Płyty tygodnia: Arcade Fire, Anathema, Gov't Mule i Decapitated
Oto płyty, których słuchamy w tym tygodniu: "Everything Now" Kanadyjczyków z Arcade Fire, "The Optimis" angielskiej grupy Anathema, "Revolution Come... Revolution Go" Amerykanów z zespołu Gov't Mule i "Anticult"- death metal najwyższej próby rodzimej grupy Decapitated.
ARCADE FIRE
„EVERYTHING NOW”
Columbia
Piąta płyta Kanadyjczyków to hołd dla dźwięków sprzed lat. Sugerują to m.in. „Peter Pan”, gdzie lekki elektro-pop mieszają z new age, i „Chemistry” z pulsem reggae. Z drugiej strony mamy rzeczy mocno koncertowe, jak tytułowy numer z melodią pianina i chórkiem, odniesieniami do funky i wokalizą do śpiewania z publiką.

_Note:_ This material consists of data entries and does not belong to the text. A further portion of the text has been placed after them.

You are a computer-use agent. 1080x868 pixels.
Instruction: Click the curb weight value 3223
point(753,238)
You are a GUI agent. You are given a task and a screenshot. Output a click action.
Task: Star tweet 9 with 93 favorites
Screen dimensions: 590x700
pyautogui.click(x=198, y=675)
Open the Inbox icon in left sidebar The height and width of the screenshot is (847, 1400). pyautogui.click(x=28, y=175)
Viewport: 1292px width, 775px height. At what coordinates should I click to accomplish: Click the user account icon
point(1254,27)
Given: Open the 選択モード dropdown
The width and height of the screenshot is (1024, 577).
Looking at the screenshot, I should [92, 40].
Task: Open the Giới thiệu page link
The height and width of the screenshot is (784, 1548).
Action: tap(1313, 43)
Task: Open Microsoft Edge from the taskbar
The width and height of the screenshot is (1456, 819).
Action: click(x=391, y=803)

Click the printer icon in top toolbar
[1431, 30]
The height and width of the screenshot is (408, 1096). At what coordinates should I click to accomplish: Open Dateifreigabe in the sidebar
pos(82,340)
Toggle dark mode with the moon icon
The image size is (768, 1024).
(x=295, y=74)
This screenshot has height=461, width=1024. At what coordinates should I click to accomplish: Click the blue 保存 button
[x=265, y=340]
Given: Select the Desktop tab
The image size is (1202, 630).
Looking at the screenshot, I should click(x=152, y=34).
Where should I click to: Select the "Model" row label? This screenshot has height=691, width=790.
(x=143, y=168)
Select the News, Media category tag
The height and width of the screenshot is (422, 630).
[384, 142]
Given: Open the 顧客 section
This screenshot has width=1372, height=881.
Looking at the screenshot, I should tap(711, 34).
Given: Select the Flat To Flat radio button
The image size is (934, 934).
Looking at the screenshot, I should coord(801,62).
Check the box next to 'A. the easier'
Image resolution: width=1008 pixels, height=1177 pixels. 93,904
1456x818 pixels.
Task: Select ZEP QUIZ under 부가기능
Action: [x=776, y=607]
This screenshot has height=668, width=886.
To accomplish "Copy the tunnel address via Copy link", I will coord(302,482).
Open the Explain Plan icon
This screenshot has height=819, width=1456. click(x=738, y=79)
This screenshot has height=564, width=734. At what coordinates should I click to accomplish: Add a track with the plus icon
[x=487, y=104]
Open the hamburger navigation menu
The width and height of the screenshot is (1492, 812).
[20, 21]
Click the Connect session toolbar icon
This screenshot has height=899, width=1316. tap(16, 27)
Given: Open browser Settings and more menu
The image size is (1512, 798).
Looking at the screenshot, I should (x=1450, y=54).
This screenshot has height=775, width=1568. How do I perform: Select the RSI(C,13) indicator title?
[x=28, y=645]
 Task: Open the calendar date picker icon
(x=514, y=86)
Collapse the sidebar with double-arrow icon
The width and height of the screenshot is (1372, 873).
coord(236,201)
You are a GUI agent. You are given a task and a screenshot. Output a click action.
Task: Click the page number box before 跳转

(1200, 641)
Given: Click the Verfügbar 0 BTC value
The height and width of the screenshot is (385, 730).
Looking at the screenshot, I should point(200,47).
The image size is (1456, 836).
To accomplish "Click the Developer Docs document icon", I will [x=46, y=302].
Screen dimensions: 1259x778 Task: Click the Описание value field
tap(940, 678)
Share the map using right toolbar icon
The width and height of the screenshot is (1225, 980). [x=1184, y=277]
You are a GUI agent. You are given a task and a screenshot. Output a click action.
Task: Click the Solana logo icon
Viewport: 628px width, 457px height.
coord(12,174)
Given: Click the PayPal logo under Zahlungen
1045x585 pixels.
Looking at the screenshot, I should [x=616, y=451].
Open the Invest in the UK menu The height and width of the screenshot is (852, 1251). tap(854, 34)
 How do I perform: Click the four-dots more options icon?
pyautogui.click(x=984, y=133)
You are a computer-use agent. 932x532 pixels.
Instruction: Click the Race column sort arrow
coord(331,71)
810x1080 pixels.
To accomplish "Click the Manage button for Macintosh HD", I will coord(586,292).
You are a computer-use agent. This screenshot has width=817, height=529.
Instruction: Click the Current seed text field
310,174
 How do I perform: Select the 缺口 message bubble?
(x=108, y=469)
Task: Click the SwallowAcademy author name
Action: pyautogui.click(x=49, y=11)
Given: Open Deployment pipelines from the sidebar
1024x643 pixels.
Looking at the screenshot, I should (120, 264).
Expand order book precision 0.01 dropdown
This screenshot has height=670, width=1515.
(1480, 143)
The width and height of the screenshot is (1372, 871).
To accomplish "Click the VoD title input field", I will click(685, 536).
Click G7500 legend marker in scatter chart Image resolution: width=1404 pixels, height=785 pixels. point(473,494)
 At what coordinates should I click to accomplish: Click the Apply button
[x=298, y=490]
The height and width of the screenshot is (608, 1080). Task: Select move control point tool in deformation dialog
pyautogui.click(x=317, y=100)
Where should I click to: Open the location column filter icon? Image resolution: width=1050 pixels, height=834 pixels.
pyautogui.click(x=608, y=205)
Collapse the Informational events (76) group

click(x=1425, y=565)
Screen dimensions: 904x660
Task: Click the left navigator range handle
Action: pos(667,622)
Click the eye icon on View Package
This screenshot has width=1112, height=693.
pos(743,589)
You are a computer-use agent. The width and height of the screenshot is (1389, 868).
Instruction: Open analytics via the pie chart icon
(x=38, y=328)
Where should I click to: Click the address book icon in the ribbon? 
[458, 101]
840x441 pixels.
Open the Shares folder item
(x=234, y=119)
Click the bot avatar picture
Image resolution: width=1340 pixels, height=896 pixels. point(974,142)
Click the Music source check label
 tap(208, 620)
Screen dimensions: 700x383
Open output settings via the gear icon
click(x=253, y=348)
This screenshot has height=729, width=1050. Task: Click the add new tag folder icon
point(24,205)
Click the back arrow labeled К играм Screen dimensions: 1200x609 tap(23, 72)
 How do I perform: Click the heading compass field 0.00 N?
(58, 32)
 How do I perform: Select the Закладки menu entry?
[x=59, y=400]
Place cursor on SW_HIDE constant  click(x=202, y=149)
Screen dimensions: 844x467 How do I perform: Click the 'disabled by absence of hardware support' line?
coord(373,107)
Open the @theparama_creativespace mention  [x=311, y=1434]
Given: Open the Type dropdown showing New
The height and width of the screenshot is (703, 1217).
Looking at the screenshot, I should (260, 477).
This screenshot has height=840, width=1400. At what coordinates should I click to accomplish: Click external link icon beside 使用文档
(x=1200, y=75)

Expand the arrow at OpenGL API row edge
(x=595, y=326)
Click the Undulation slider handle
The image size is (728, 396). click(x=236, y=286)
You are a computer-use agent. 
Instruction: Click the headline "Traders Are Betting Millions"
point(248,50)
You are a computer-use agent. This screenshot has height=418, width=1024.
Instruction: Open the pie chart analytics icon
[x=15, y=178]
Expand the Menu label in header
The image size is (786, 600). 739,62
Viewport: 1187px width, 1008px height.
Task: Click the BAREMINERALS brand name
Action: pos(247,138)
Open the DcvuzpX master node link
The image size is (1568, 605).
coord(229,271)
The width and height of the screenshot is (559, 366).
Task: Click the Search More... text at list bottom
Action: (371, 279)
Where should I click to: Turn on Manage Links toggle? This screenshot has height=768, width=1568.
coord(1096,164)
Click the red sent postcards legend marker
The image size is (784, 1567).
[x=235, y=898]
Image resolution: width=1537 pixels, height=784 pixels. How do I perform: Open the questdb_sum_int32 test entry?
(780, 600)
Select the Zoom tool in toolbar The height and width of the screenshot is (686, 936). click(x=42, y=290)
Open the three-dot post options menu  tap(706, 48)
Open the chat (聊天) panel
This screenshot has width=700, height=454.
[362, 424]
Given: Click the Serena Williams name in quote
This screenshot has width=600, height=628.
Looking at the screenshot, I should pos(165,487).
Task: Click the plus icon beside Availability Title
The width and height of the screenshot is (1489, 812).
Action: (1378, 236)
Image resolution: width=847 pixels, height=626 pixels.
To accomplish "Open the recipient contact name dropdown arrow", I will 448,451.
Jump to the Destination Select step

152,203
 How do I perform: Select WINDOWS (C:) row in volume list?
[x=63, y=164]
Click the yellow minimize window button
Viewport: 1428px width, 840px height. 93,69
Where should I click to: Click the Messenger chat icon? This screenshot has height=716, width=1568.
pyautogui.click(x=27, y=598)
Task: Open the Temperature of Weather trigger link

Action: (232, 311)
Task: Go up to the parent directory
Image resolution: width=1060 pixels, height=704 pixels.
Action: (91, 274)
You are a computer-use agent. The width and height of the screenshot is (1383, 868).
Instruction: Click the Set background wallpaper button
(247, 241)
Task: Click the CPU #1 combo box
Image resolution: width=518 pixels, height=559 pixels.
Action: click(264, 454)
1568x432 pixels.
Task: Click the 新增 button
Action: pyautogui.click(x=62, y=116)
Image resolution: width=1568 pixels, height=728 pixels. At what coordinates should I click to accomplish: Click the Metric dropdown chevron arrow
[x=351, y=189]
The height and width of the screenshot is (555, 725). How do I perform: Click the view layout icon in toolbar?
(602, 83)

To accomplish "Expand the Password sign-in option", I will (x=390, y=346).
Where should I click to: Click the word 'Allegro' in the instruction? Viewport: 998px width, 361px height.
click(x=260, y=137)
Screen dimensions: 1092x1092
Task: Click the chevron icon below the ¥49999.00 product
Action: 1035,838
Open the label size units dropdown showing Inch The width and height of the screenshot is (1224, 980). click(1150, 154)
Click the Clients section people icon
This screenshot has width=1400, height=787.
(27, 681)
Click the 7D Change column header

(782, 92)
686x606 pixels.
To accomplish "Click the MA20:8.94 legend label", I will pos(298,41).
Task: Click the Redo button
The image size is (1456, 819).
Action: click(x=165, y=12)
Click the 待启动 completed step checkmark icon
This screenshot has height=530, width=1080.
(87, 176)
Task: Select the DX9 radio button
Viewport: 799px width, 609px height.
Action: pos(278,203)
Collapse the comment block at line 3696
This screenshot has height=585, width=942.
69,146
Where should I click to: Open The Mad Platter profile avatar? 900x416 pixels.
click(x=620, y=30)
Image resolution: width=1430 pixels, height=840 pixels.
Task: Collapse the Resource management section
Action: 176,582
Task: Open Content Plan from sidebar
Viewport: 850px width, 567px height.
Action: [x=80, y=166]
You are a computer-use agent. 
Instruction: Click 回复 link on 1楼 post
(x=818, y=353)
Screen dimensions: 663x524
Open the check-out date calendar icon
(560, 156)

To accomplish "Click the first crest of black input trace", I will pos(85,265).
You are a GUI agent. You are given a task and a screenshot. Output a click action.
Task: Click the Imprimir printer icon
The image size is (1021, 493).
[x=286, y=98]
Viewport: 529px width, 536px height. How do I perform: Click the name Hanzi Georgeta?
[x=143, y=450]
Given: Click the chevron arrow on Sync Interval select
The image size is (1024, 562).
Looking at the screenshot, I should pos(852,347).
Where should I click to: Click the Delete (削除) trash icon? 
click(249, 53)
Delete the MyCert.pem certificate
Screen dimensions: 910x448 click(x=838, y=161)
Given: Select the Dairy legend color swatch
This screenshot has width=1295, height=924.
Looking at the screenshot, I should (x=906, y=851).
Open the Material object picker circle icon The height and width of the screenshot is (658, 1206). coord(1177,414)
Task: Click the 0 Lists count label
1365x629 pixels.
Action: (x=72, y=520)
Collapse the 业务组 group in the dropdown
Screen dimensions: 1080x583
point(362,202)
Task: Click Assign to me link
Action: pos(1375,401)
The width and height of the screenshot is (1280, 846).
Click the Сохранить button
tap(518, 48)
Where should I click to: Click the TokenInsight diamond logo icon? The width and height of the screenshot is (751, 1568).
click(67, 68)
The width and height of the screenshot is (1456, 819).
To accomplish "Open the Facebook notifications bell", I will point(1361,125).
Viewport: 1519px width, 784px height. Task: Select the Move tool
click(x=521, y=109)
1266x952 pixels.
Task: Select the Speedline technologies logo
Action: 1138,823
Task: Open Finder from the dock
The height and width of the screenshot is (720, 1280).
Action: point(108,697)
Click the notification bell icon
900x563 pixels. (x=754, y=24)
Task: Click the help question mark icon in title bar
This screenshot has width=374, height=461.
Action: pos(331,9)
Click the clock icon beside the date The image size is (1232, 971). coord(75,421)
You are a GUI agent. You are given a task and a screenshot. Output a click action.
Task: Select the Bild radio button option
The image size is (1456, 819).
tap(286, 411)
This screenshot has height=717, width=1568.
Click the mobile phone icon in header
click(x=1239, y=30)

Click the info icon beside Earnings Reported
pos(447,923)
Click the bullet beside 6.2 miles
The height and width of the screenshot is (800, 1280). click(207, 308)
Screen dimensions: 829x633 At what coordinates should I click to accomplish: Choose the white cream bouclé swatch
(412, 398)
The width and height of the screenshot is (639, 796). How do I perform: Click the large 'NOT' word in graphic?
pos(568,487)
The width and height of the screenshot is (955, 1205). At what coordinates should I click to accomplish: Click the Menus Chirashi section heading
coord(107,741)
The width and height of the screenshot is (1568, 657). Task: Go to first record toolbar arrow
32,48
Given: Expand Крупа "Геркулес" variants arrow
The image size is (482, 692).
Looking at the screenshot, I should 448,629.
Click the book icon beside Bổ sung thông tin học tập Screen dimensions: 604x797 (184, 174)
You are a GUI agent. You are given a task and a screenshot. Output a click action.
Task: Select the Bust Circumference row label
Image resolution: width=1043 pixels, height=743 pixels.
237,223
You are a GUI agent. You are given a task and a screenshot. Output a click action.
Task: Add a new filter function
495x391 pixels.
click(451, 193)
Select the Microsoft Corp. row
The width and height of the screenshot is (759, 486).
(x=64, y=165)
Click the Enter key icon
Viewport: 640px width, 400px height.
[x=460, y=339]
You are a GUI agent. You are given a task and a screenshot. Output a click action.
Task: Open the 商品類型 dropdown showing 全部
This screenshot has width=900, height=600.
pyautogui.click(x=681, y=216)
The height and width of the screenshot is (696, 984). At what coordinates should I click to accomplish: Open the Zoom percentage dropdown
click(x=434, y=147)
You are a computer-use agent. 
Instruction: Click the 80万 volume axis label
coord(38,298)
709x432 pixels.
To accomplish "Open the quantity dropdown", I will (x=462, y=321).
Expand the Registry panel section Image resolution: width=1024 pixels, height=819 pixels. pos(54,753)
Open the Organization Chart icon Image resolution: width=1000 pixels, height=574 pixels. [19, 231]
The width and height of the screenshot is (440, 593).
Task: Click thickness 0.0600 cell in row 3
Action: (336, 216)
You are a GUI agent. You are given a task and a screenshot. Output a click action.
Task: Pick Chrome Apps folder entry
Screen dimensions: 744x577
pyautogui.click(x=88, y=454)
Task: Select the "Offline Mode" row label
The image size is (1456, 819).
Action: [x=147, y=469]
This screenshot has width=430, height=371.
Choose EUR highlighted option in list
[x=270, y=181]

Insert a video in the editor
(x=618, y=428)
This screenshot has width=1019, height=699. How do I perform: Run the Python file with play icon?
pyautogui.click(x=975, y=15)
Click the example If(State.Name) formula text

Takie są też podbity elektroniką, osadzony w latach 70. „Signs of Life”, „Creature Comfort” z tematem przebijającym się spod podkładu i pulsujący „Put Your Money on Me” z chwytliwym refrenem.
Rozpiętość gatunkowa nie męczy, ale uczciwie mówiąc, są tu potencjalne hity, piosenki bardzo solidne, jak i słabsze. Tych ostatnich jest najmniej.
ANATHEMA
„THE OPTIMIST”
Kscope
Rok 1990, Liverpool – wtedy powstała ta angielska grupa. Zaczynali jako Pagan Angel od death metalu, rok poóźniej przemianowali się na Anathemę i dziś są jedną z najważniejszych art- i prog-rockowych formacji na świecie.
Nowy krążek to zarówno konkretne, rockowe granie („Leaving it Behind”), niespokojna elektronika („32.63N 117.14W”), jak i melodyjne partie fortepianu („Close Your Eyes”). Ale większość płyty to przestrzenne, zwiewne, trochę melancholijne nuty – „Springfield”, „Wildfires”, „Endless Ways” czy jedenastominutowy, doprawiony symfonicznymi brzmieniami „Back To The Start” unoszą nas w świat płynących, dalekich od kiczu dźwięków.
„The Optimist” jest jakby nagrany niespiesznie, z dedykacją dla tych, którzy nie szukają radiowej papki, ale konsumują płyty w całości i skupieniu. Tak słuchany krążek odwdzięczy nam się klimatem, atmosferą i smaczkami.
GOVN'T MULE
„REVOLUTION COME... REVOLUTION GO”
Fantasy Records
Wystarczy napisać, że za Gov’t Mule stoi Warren Haynes z The Allman Brothers Band i wiadomo, czego się można spodziewać. Na nowym krążku Amerykanów znajdziemy klimaty, po jakie sięgają od początku istnienia zespołu, czyli od 1994 roku.
Mamy więc mieszankę bluesa i rocka z dodatkiem czarnych brzmień i jazzu. Przeważają spokojne, średnie tempa i długie kompozycje: najkrótsza ma „tylko” 4 minuty i 11 sekund, większość około sześciu, są i ponad ośmiominutowe. Są lekko przybrudzone gitary i klasyczna, rockowa sekcja rytmiczna, czyli wszystko to, co właściwie nie sprawdza się w popularnych stacjach radiowych.
Bo ten krążek to nie jest mizdrzenie się do masowych mediów i odbiorców, tylko solidne, niczym niewymuszone granie doświadczonych muzyków. No i wszystkie dwanaście numerów to premiery.
DECAPITATED
„ANTICULT”
Nuclear Blast
Vader, Behemoth, Decapitated – ta wielka trójca naszego ciężkiego grania podbija coraz więcej scen poza Polską. Ci ostatni wydali właśnie siódmy album. To nadal techniczny death metal najwyższej próby: są tu rasowy growl wokalisty, precyzyjna, taranująca wszystko sekcja rytmiczna i ciężkie riffy.
Ale to krążek mniej radykalny od poprzednich. Może dlatego, że jest tu trochę melodii („Deathvaluation”), rozbudowane, dłuższe formy („Impulse”, „Never”) i ciekawe partie gitarowe. Oczywiście króluje metalowy cios: jego fanom przypadną do gustu „Anger Line”, „Kill the Cult”, „Earth Scar” i „One Eyed Nation”. A na deser instrumentalny „Amen”.
„Anticult” to niespełna 40 minut muzyki, ale energią i mocą może obdarować kilkanaście kapel. Decapitated nie odłożyli death metalu na półkę, tylko poddali go obróbce. Z bardzo dobrym efektem.